A guide to the 2016 Calgary Stampede
The Calgary Stampede is often called "The Greatest Outdoor Show on Earth." Mayaz Alam breaks down what you need to know to make the most of your Stampede experience
Todd Korol/For The Globe and Mail
Is it a rodeo? A festival? An exhibition? To locals it's just "The Greatest Outdoor Show on Earth."
Although the oil patch has been hit hard in the past two years, the Calgary Stampede still promises to be the event of the year. Here's a guide on how to make the most of this year's Calgary Stampede.
The main attractions
The central event of the Calgary Stampede is the rodeo. There are six major events happening each day: wrestling, saddle bronc, bareback, ladies barrel racing, tie-down roping and steer wrestling. Competitors face off in one of the largest and most famous events of its kind in the world. There are tickets for each day but these can be purchased ahead of time for a particular day or event.
Each night at 7:45 p.m. is a back-to-back combination of the GMC Rangeland Derby, a chuckwagon race in which drivers are led by a team of horses, and the TransAlta Grandstand Show. The latter has different entertainers including performances from the Alberta Ballet and a tight-rope walker who walks on fire.
The Stampede Midway offers games of all kinds for all ages. Visitors can throw axes, shoot paintballs, and go on theme park-esque rides. For more relaxed attractions, check out the giant ferris wheel or the children's pedal tractor pull.

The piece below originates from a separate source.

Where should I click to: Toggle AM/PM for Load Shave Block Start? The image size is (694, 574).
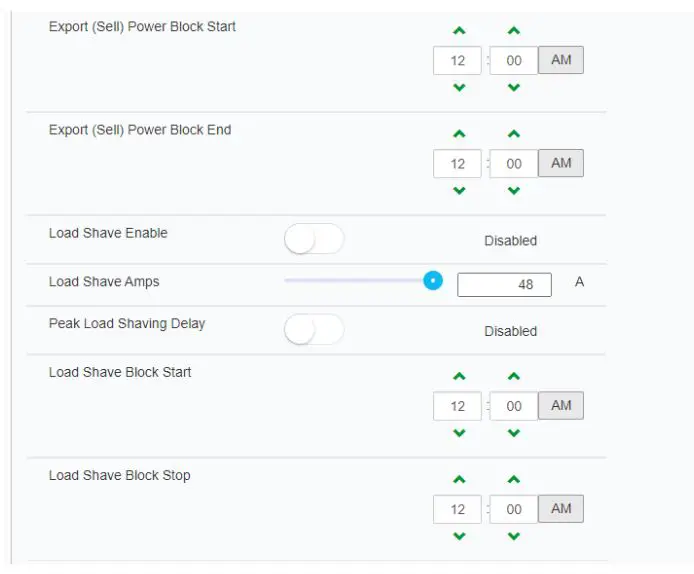tap(561, 405)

Todd Korol for The Globe and Mail, file
Tips for first timers
Anyone who has been to previous years' events will say that waiting in line is the most common activity of any day at the Stampede. Whether it be waiting to get on the CTrain or waiting for free pancakes in the morning, a lot of time is bound to be spent standing up. Make sure to wear comfortable footwear and, if you get bored easily, bring something that'll help occupy the time.

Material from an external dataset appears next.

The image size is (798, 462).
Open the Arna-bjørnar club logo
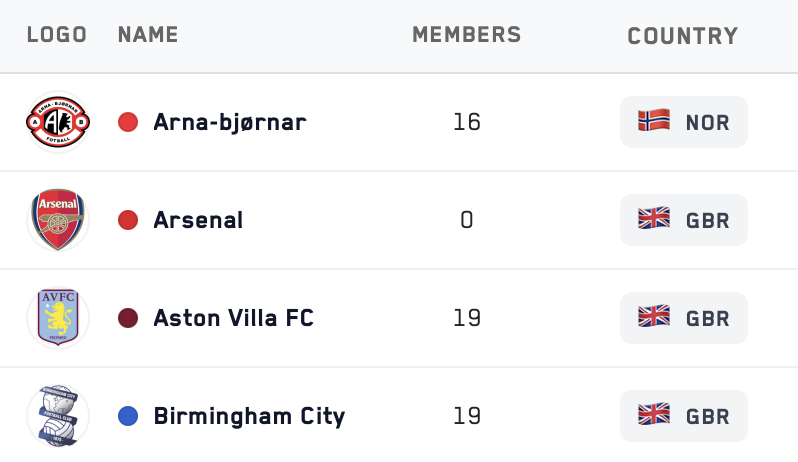(58, 122)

Make sure to dress appropriately for both the surroundings and the weather. It is a country western festival so cowboy hats and boots are optimal. Weather-wise, temperatures aren't expected to exceed 25 C while lows should be in the low double digits throughout the Stampede.
Stay hydrated, and save the money you'd otherwise spend on water bottles, by bringing your own water bottle. There are water fountains across the park and it'll also help you stay sober (bars and restauirants across Calgary can sell alcohol starting at 8 a.m. during the Stampede). Another cost-effective plan is to bring your own food for lunch and dinner, which will also help you avoid the lines.
Todd Korol for The Globe and Mail, file
Maximizing value and affordability
The program includes a variety of " value days" designed to maximize affordability and experience. On BMO Kids' Day, there's free admission for children under 12 and adults who accompany them between 7 a.m. and 9 a.m. This is followed up by a free breakfast where you'll get to enjoy the Stampede's famous pancakes plus a free variety show on the Grandstand stage.
A variety of organizations and companies have booths set up throughout the Stampede grounds and many have raffles, giveaways, and special deals. They also sometimes have free coupons for events. Most importantly, they'll try and get your attention with free food.
If you're a big music fan, the Coca-Cola stage has a performance each night. Artists vary by genre and headliners include Canadian favourites such as Simple Plan and Walk Off The Earth. For country fans looking to catch the biggest names or the next big thing, Nashville North has you covered. In addition to headline acts such as Tim Hicks and Cold Creek County there's an annual Nashville North Star competition which gives amateur musicians the chance to make their dreams come true. The best part? Admission into the concerts are free with your daily pass.
THE CANADIAN PRESS/Jeff McIntosh, File
The Stampede has gained notoriety for its partying. Calls for a safer Stampede experience have resulted in #SafeStampede, which was originally a social media campaign used to spread awareness of sexual harassment during the festival. The grassroots initiative has partnered with the Stampede's organizing committee this year and has evolved into a resource for information about sexual harassment and consent.
Additionally, Calgary Police Services will be on site in the Big Four Building on the north side of the park. With more than a million visitors expected for the event, it's important to stay alert in crowds and while you wait in line.
There's also a system in place for lost kids, if you're planning on bringing children with you to the Stampede. There is a Lost Kids Patrol and a Lost Kids Centre in the Big Four Building in case any children are found wandering alone.
Travelling to the Stampede
Parking is limited on the grounds but there are a variety of other ways to get to the Stampede. From the evening of July 7 to the morning of July 17 the CTrain, Calgary's light rail system, will be running 24 hours. The Stampede Express Bus will also be running from North Pointe Terminal to the Stampede Grounds. Day passes for Calgary's transit system will be discounted for the duration of Stampede. If you prefer to travel on two wheels you can also store your bike at bicycle corrals, which are located at entrances.